## [EXTRAIT]
######

Le plus gros propriétaire du Gyptis jugé pour avoir loué 29 taudis
Ce jeudi et pour deux jours, Majid B., le plus gros propriétaire du Gyptis, doit répondre devant la justice de la soumission de personnes vulnérables à des conditions d'hébergement indigne. Il louait jusqu'à 29 appartements pour lesquels il percevait jusqu'à 400 euros de loyers alors que plusieurs arrêtés de péril et d'insalubrité interdisaient toute location.
Le plus gros propriétaire du Gyptis jugé pour avoir loué 29 taudis
Un immeuble chasse l’autre, dans le sinistre palmarès marseillais de l’indignité. Aujourd’hui muré, la copropriété le Gyptis, rue Cristofol, à la Belle-de-Mai, a atteint, sans nul doute, les tréfonds de ce que des humains peuvent faire à leurs semblables, par simple appât du gain. Comme d’autres médias, Marsactu a arpenté ses couloirs inondés et sans lumière, envahi de cafards et de rats, où vivaient des femmes, des hommes, des familles, piégés entre le réseau de drogue qui occupait le hall et les marchands de sommeil qui réclamaient leur loyer.

######

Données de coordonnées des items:
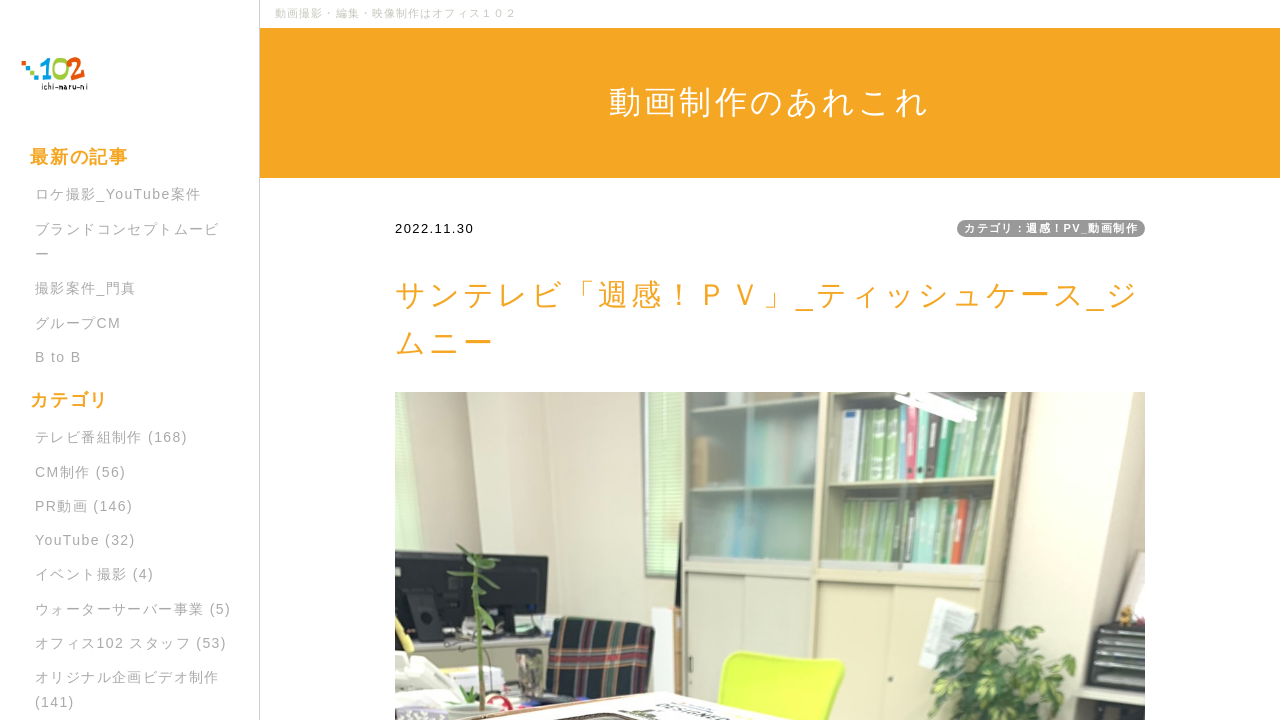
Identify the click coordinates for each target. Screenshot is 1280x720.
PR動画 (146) (84, 506)
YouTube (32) (85, 540)
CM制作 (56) (80, 472)
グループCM (78, 323)
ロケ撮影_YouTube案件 (118, 194)
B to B (58, 357)
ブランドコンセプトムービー (127, 241)
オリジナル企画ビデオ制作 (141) (127, 689)
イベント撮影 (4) (94, 574)
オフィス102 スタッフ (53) (131, 643)
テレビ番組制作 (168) (111, 437)
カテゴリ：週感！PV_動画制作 (1051, 228)
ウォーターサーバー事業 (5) (133, 609)
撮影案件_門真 (86, 288)
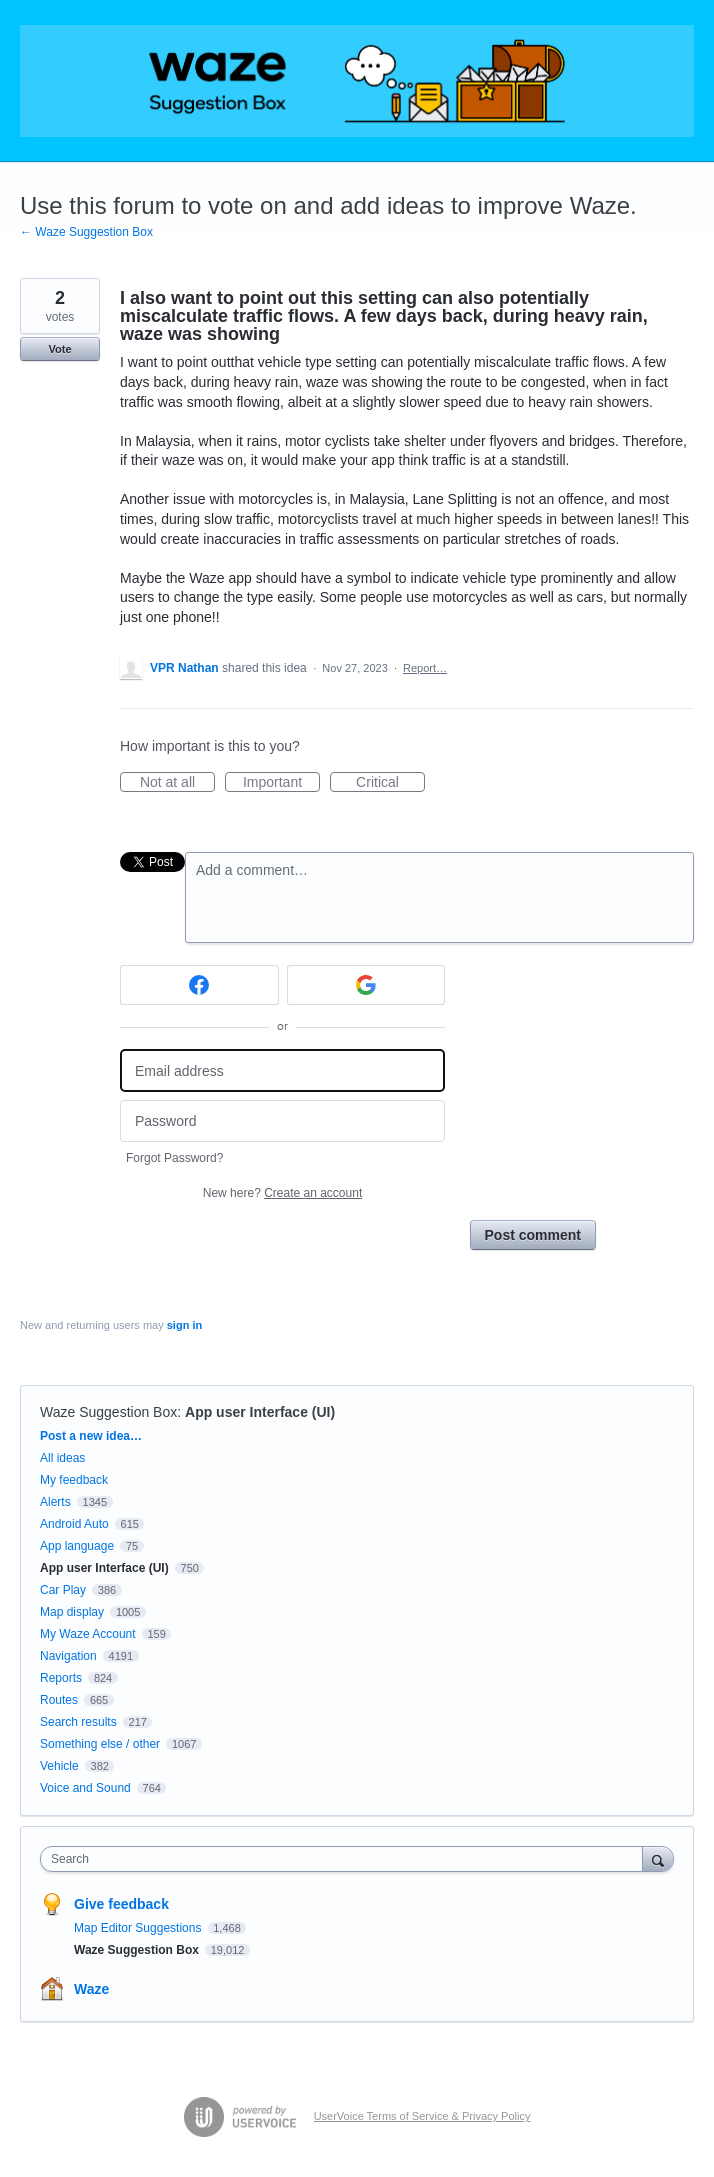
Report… (425, 668)
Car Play (63, 1590)
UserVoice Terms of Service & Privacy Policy (422, 2116)
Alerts (55, 1502)
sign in (184, 1325)
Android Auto (74, 1524)
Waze (91, 1989)
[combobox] (346, 1859)
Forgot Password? (174, 1158)
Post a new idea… (91, 1436)
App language (77, 1546)
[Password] (282, 1121)
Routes (59, 1700)
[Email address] (282, 1070)
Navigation (68, 1656)
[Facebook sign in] (199, 985)
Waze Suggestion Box (108, 1412)
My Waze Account (88, 1634)
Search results (78, 1722)
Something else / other (100, 1744)
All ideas (62, 1458)
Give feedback (121, 1904)
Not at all (177, 783)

######

## [LISTE DES CONSIGNES]
1) Dans l'article sur le Gyptis, dans quelle rue et dans quel quartier se trouve cette copropriété ?
2) Poursuivez l'article sur le Gyptis après sa dernière phrase.

## [RÉSULTATS DE L'EXERCICE]
1) Rue Cristofol, à la Belle-de-Mai.

2)
Parmi ceux-ci, une figure sombre émerge, celle d’un certain Majid B, propriétaire de 29 logements dans la barre orangée du Gyptis. Cet Aubagnais sans histoire de 47 ans comparaît ce jeudi pour soumission de personnes vulnérables à des conditions d’hébergement contraires à la dignité. Il risque pour cela jusqu’à sept ans de prison ferme, 200 000 euros d’amendes et la confiscation de ses biens.
Ses locataires, souvent sans-papiers et sans ressources, sont peu aujourd’hui à s’être constitués parties civiles. En novembre 2022, ils étaient près d’une dizaine, emmenés par l’association Marseille en colère, présidée par Kaouther Ben Mohamed. Tous dénonçaient ce propriétaire qui percevait des loyers malgré des arrêtés de péril. Avec leur avocat, Aurélien Leroux, ils ont saisi le procureur. Un mois plus tôt, la Ville de Marseille, également partie civile, portait plainte contre X pour les mêmes faits. Celle-ci s’est ensuite élargie aux délits généralement résumés sous l’appellation de marchand de sommeil.
L’enfer du Gyptis
L’immeuble est suivi de près par les pouvoirs publics depuis de longues années. De 2018 à 2022, il est visé par une série d’arrêtés, tantôt pour insalubrité, tantôt pour mise en sécurité. Le résumé qu’en dresse le rapport de synthèse du parquet de Marseille fait froid dans le dos :
“Présence d’écoulement d’eaux usées, présence de rats et de cafards, présence de déchets putrescibles dans les gaines techniques, les couloirs et les escaliers, infiltrations d’eau, problème dans les colonnes de distribution électrique et danger des installations électriques, absence de sécurité incendie”.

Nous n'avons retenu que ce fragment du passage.